Мамины субботы - Хаим Граде
Шрифт:
Интервал:
Закладка:
Теперь дибук во мне говорит: вот тебе за то, что ты вернулся домой. Там, в Средней Азии, высокие заснеженные горы, а тут обвалившиеся дома. Я ступаю по камням мостовой и чувствую, что иду по головам. У каждого камня свое лицо, своя маска. О, если бы сейчас меня хлестали по щекам пески пустыни Каракумы! Лучше бы я смотрел на пустынное дерево саксаул с вывернутыми ветвями и искривленным стволом, чем держал в ладонях пепел гетто и видел высокую черную печную трубу, которая пялится, как и я, в небо и спрашивает, как и я: почему? Если бы в трубе хотя бы выл ветер! Но даже ветер лежит отравленный, зарезанный. Пусто, тихо, мертво. В детстве я слышал от мамы, что в развалинах танцуют злые духи. Вот бы натолкнуться на шайку чертей, тогда я был бы уверен, что есть ад, а значит, воздаяние.
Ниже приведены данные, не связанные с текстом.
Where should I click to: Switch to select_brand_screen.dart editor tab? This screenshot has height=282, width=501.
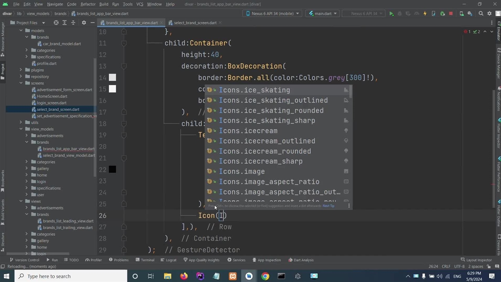tap(195, 23)
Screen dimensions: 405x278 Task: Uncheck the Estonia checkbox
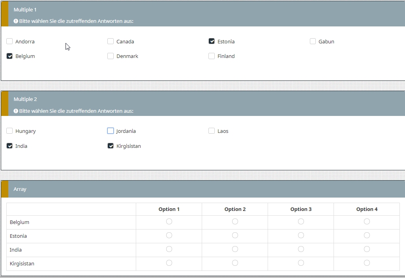click(x=212, y=41)
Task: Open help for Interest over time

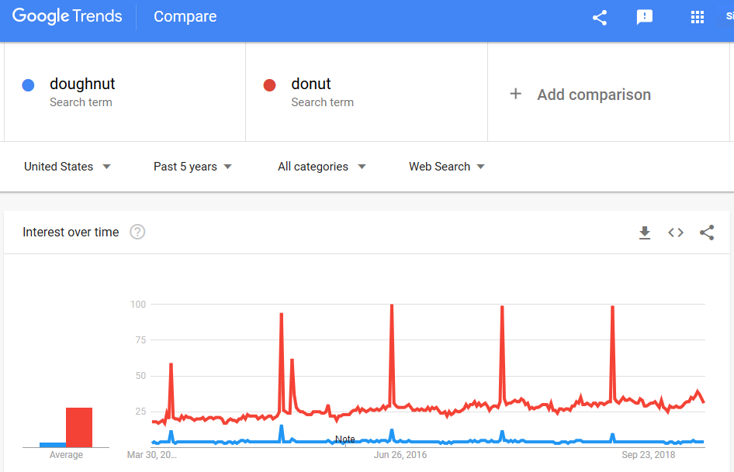Action: tap(137, 232)
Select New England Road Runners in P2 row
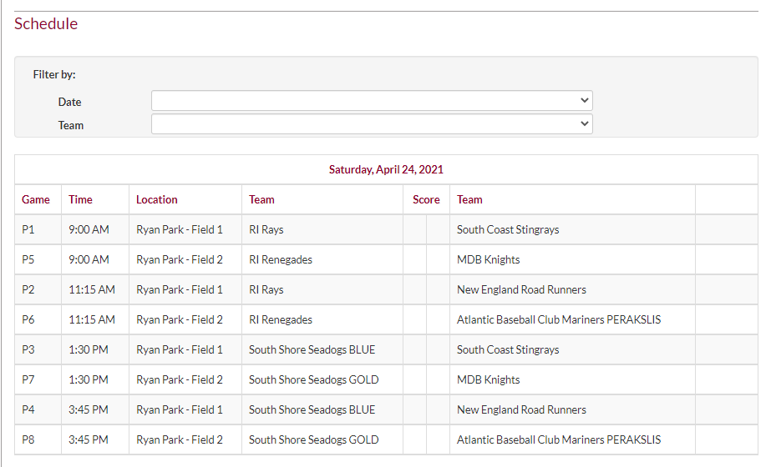Image resolution: width=771 pixels, height=467 pixels. coord(521,289)
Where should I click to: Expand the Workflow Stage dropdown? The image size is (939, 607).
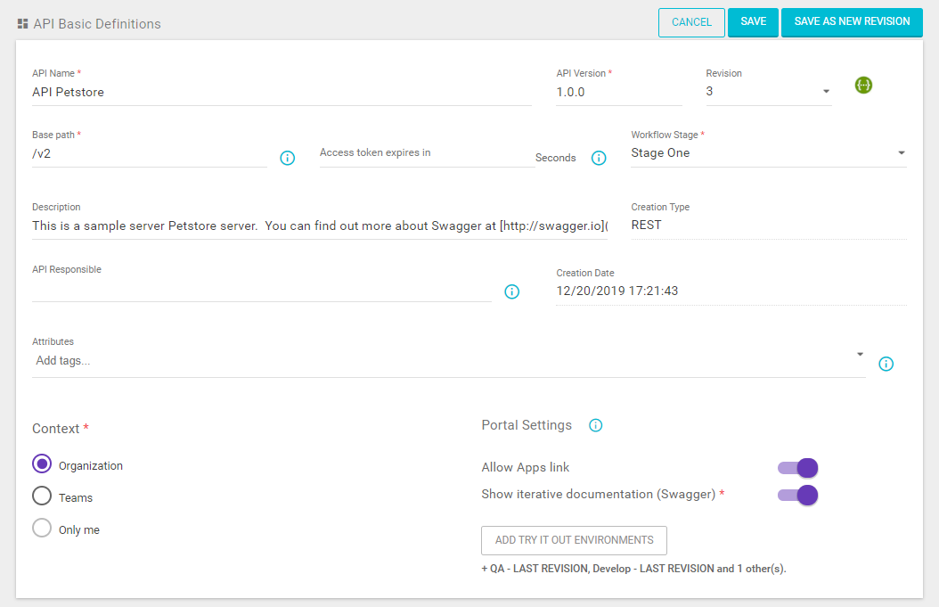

Остались стены, крыши, колонны, карнизы и балки, висящие, как на весах. Остались гнутые железные кроватки, ржавые детали примусов, кривые вилки, ножи, ложки. Остался я, но не осталось слез в глазах, похожих на оконные дыры без рам и стекол. Я не могу выдавить из глаз ни слезинки, слез нет, так же как в провалах окон нет ни одного еврея. Посмотрите! Целый ряд лавок, закрытых ставнями и засовами, целая улица с запертыми дверями и воротами. Кажется, где-то смеются, за глухими воротами кто-то давится смехом или заходится чахоточным кашлем.
— Открой, разбойник, открой!
Никто не смеется, никто не кашляет, никто не отвечает.
Вот так беспрерывно бушует во мне дибук, говорит без остановки, стучит моими кулаками в запертые ворота, и убитые кварталы отвечают стоном, жалуясь на то, что нарушают их мертвый покой. Изо дня в день я скитаюсь по одним и тем же семи переулкам второго, большого гетто. Было еще и малое, первое. Оно состояло из Синагогального двора и окрестностей. Тамошних евреев немцы перебили еще четыре года назад, с тех пор район пустует. Туда даже мой дибук боится меня тащить. Там жила мама.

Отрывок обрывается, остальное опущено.